>>>>>

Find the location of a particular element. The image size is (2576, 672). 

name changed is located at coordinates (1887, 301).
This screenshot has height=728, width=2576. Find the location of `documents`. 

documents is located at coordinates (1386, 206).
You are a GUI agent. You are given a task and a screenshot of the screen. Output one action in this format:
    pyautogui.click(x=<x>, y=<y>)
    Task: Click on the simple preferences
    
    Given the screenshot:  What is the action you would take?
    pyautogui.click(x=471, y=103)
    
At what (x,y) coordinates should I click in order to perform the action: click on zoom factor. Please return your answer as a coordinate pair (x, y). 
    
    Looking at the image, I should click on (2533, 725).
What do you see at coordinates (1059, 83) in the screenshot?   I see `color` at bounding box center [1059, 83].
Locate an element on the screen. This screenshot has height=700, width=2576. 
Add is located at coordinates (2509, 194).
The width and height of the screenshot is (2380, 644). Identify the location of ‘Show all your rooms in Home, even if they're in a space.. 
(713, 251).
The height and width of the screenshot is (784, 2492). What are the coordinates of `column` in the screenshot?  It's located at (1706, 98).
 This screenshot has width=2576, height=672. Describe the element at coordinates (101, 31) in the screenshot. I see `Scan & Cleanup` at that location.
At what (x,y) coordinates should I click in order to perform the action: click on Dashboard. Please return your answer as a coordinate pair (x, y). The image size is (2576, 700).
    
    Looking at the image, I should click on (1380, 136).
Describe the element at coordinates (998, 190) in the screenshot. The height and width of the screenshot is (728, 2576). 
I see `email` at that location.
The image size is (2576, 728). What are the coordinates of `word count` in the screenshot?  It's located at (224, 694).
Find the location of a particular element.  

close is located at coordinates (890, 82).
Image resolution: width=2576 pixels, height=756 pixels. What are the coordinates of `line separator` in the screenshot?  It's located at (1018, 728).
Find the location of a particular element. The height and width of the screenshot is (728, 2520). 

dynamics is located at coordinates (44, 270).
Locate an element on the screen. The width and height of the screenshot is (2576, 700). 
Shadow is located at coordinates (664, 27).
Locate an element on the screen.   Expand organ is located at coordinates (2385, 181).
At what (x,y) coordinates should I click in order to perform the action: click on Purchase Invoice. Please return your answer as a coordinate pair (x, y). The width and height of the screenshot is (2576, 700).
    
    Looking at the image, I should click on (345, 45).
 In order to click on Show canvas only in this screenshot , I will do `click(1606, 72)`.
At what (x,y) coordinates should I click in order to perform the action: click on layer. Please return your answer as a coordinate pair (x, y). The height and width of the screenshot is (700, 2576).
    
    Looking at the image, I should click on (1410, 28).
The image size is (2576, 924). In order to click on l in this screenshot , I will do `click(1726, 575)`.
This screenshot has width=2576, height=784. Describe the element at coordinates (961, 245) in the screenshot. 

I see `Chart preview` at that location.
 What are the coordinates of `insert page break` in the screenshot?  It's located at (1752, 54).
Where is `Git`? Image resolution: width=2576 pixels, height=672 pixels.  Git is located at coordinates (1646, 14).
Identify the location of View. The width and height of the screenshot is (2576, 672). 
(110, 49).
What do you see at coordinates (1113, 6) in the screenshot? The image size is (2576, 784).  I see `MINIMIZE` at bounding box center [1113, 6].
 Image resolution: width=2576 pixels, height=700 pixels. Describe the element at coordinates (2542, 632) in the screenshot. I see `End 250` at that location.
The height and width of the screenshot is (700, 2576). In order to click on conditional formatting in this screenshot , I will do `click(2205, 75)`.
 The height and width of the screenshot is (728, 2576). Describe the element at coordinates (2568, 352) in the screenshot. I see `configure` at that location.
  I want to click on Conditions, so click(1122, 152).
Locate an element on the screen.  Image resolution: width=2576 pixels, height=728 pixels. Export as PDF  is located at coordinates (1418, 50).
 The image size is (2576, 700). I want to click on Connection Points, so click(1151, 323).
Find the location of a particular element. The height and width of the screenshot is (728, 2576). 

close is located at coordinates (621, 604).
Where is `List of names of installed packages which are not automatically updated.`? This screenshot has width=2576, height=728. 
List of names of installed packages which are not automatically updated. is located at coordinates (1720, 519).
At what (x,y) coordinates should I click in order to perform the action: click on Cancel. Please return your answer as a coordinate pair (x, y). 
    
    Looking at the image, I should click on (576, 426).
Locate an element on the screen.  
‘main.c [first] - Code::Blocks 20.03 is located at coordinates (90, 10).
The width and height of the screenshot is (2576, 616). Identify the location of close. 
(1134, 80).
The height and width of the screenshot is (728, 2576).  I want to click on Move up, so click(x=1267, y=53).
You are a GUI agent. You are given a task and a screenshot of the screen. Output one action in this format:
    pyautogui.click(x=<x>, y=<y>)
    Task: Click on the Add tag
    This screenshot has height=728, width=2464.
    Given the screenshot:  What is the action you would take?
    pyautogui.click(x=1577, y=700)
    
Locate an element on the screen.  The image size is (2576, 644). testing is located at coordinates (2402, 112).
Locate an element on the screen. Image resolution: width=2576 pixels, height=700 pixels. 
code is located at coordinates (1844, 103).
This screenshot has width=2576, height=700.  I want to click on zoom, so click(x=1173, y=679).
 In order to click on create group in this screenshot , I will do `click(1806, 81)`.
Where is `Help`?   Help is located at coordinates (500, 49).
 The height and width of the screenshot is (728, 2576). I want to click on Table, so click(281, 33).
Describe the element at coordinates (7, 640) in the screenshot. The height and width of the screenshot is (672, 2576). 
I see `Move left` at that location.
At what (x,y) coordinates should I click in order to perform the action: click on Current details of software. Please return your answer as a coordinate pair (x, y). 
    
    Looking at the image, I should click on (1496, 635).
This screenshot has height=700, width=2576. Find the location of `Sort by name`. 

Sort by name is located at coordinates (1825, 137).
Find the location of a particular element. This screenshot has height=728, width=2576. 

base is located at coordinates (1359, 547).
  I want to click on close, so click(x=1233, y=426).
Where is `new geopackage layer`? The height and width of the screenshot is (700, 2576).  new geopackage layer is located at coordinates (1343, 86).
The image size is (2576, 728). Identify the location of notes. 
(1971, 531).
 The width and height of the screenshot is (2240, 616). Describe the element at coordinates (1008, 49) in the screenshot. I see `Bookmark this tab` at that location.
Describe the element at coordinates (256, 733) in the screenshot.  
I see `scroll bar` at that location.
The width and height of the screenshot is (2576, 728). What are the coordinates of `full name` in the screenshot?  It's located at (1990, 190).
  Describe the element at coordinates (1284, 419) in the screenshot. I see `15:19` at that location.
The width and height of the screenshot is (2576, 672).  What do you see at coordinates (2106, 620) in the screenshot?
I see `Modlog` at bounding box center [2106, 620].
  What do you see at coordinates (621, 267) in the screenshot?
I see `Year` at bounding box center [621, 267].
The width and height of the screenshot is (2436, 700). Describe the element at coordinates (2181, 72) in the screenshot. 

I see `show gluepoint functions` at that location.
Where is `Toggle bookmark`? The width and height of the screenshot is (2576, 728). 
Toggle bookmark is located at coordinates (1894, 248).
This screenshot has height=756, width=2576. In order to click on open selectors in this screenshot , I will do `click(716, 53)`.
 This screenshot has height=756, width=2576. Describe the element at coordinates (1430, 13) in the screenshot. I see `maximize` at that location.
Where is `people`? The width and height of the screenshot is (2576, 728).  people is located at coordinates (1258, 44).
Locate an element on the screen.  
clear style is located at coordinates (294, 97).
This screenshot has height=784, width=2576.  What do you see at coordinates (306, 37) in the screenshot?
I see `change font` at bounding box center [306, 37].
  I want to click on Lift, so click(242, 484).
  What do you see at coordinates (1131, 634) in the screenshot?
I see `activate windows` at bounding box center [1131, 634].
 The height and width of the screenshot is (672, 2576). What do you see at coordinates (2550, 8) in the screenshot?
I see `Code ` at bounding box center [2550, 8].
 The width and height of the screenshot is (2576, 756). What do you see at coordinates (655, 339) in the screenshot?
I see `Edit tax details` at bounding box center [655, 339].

<<<<<

▶ [Exercise brief]
Copy out the rows above word for word, starting with the line that contains "click on layer." and continuing through the line that contains "at (1752, 54).".

▶ [Solution to the exercise]
At what (x,y) coordinates should I click in order to perform the action: click on layer. Please return your answer as a coordinate pair (x, y). The height and width of the screenshot is (700, 2576).
    
    Looking at the image, I should click on (1410, 28).
The image size is (2576, 924). In order to click on l in this screenshot , I will do `click(1726, 575)`.
This screenshot has width=2576, height=784. Describe the element at coordinates (961, 245) in the screenshot. 

I see `Chart preview` at that location.
 What are the coordinates of `insert page break` in the screenshot?  It's located at (1752, 54).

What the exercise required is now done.